▸ **Task**
Rewrite the records starting with the line that contains "Click grid label DE at the rear gable" and going on through the end of the records, replacing "checkbox" with "tick box" and leaving everything else unchanged.

[Entries for locating text and elements]
——————
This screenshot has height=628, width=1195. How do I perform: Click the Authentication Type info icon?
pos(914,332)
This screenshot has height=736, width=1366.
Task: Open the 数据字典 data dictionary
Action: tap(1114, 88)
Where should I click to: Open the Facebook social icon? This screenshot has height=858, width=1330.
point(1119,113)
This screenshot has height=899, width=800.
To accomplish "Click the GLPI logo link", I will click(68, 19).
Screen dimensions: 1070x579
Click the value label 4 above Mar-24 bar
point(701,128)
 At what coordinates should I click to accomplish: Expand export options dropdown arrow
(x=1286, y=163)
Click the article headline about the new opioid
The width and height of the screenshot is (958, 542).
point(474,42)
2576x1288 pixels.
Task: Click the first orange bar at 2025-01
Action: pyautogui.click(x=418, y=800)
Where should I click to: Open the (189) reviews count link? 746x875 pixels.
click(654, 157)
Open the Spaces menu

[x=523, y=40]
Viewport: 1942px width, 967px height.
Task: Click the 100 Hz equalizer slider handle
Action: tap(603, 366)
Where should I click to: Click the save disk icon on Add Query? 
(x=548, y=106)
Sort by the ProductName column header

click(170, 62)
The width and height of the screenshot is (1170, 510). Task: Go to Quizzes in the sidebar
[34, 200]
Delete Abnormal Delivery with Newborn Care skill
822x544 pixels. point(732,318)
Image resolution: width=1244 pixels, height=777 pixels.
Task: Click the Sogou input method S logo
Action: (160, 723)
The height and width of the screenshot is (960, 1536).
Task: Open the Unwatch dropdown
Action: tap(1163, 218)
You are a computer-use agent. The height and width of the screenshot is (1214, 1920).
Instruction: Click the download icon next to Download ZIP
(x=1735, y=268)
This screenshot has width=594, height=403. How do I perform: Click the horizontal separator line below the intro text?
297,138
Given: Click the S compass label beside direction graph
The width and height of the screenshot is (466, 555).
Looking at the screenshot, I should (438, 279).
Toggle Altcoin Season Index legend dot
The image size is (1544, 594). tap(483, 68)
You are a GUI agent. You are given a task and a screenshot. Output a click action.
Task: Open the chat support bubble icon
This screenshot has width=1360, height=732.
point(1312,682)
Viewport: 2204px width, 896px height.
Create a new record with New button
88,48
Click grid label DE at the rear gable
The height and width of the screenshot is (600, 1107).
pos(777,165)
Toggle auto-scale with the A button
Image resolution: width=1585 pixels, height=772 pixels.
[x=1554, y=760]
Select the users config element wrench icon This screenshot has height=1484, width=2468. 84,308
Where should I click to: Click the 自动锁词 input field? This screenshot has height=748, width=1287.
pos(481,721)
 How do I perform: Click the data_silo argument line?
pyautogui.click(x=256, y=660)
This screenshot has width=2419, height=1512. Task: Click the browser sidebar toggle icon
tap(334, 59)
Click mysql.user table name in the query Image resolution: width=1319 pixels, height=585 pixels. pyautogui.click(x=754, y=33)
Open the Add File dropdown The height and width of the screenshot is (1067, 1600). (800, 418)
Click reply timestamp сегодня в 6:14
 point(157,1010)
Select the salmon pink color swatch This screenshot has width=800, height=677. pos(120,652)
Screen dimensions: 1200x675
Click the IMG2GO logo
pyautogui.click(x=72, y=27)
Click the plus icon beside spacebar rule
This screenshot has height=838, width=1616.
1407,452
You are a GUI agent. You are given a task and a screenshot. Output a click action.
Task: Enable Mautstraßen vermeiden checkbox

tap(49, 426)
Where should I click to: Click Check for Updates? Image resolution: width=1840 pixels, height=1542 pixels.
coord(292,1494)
——————
▸ **The answer**
Click grid label DE at the rear gable
The height and width of the screenshot is (600, 1107).
pos(777,165)
Toggle auto-scale with the A button
Image resolution: width=1585 pixels, height=772 pixels.
[x=1554, y=760]
Select the users config element wrench icon This screenshot has height=1484, width=2468. 84,308
Where should I click to: Click the 自动锁词 input field? This screenshot has height=748, width=1287.
pos(481,721)
 How do I perform: Click the data_silo argument line?
pyautogui.click(x=256, y=660)
This screenshot has width=2419, height=1512. Task: Click the browser sidebar toggle icon
tap(334, 59)
Click mysql.user table name in the query Image resolution: width=1319 pixels, height=585 pixels. pyautogui.click(x=754, y=33)
Open the Add File dropdown The height and width of the screenshot is (1067, 1600). (800, 418)
Click reply timestamp сегодня в 6:14
 point(157,1010)
Select the salmon pink color swatch This screenshot has width=800, height=677. pos(120,652)
Screen dimensions: 1200x675
Click the IMG2GO logo
pyautogui.click(x=72, y=27)
Click the plus icon beside spacebar rule
This screenshot has height=838, width=1616.
1407,452
You are a GUI agent. You are given a task and a screenshot. Output a click action.
Task: Enable Mautstraßen vermeiden tick box

tap(49, 426)
Where should I click to: Click Check for Updates? Image resolution: width=1840 pixels, height=1542 pixels.
coord(292,1494)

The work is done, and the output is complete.